# TASK PROMPT
Nothing but the line with "Given: Open Google Tasks side panel" and the lines after it, through the end of the records below, is to be repeated, exactly as it is.

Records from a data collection

==============================

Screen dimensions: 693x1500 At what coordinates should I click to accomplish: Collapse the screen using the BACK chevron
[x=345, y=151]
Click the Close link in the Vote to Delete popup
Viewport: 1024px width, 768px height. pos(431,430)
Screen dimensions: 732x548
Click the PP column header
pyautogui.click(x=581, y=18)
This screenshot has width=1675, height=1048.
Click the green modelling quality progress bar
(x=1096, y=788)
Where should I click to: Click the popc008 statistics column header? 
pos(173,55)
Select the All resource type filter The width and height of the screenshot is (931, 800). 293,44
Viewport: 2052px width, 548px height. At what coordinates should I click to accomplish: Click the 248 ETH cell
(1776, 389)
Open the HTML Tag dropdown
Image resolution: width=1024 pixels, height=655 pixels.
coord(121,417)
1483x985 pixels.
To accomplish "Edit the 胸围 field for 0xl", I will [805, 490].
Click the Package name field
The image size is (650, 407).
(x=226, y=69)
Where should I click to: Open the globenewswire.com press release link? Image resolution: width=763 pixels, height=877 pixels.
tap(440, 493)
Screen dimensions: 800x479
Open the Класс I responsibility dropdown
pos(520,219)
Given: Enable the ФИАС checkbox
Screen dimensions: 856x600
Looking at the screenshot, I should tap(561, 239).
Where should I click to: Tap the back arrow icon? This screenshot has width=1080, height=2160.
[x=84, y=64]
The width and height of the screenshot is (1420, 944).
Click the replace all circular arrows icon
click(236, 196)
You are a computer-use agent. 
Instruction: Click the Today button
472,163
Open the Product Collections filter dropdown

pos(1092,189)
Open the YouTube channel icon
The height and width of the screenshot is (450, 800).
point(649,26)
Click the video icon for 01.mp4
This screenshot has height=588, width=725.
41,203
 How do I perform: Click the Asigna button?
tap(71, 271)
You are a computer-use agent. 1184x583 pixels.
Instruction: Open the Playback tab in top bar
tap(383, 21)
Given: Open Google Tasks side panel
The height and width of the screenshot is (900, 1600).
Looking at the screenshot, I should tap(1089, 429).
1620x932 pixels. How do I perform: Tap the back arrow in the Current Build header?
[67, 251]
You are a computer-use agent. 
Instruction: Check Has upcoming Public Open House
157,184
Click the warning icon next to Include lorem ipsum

==============================

# TASK ANSWER
Given: Open Google Tasks side panel
The height and width of the screenshot is (900, 1600).
Looking at the screenshot, I should tap(1089, 429).
1620x932 pixels. How do I perform: Tap the back arrow in the Current Build header?
[67, 251]
You are a computer-use agent. 
Instruction: Check Has upcoming Public Open House
157,184
Click the warning icon next to Include lorem ipsum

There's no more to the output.